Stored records
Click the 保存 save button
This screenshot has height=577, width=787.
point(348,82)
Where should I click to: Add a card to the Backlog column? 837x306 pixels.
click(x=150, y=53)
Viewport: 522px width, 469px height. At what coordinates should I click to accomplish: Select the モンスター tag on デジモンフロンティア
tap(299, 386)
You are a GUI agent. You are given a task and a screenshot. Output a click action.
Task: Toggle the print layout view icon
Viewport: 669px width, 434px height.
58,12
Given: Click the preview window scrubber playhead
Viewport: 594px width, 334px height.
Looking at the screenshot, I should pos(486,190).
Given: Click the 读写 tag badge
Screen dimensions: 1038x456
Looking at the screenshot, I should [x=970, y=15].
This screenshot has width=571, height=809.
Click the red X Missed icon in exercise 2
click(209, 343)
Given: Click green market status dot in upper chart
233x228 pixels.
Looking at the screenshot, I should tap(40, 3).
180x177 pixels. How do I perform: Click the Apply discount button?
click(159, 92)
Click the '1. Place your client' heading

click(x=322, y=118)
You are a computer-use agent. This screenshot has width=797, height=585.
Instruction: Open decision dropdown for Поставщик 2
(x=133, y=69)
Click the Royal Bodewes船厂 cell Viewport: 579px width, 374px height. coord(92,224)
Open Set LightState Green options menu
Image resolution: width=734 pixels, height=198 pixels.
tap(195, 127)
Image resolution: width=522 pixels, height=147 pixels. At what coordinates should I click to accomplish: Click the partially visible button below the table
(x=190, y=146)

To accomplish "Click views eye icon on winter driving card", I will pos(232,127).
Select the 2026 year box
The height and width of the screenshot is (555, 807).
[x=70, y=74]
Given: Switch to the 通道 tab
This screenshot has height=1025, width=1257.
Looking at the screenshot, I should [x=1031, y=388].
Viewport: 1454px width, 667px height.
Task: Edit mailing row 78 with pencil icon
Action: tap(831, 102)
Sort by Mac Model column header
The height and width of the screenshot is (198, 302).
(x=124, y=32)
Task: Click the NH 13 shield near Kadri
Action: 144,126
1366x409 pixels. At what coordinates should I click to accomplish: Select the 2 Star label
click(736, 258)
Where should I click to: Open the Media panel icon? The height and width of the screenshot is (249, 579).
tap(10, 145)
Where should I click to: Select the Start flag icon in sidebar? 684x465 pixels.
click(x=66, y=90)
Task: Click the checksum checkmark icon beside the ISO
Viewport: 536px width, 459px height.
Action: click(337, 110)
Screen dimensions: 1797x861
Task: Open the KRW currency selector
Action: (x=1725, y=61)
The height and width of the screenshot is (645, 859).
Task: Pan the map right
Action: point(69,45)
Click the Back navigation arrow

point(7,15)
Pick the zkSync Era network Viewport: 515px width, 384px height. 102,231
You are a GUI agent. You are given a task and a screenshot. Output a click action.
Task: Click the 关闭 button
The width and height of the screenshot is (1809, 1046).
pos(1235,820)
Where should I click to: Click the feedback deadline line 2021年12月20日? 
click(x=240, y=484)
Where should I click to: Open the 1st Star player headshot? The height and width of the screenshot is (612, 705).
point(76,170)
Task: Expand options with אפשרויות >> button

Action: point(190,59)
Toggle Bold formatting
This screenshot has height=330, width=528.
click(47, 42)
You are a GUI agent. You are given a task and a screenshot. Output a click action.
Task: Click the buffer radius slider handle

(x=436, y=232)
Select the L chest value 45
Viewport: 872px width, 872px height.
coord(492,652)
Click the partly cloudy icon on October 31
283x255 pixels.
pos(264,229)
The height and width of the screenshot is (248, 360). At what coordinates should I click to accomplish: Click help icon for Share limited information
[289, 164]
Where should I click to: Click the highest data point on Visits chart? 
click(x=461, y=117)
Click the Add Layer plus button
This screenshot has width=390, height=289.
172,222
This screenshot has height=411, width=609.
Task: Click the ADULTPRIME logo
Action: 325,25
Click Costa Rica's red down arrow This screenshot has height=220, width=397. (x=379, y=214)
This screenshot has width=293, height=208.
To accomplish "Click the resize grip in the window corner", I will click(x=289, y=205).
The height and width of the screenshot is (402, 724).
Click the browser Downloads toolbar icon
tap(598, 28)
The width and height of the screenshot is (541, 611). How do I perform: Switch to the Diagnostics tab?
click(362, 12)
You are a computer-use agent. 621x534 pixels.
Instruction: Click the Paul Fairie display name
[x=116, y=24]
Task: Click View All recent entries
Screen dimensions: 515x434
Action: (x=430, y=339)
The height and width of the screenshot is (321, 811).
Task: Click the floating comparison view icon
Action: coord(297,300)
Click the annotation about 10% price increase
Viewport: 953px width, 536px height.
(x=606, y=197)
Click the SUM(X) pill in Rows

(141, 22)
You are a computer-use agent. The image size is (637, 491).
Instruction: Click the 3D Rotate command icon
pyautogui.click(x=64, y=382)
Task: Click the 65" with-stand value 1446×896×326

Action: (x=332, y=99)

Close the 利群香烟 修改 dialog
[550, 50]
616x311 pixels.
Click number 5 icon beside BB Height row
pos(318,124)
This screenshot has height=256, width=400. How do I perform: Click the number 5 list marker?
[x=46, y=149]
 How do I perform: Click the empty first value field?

-- Problem to solve --
The answer should be one number: how many lines in the data contain the word "computer".

-- Completed task --
3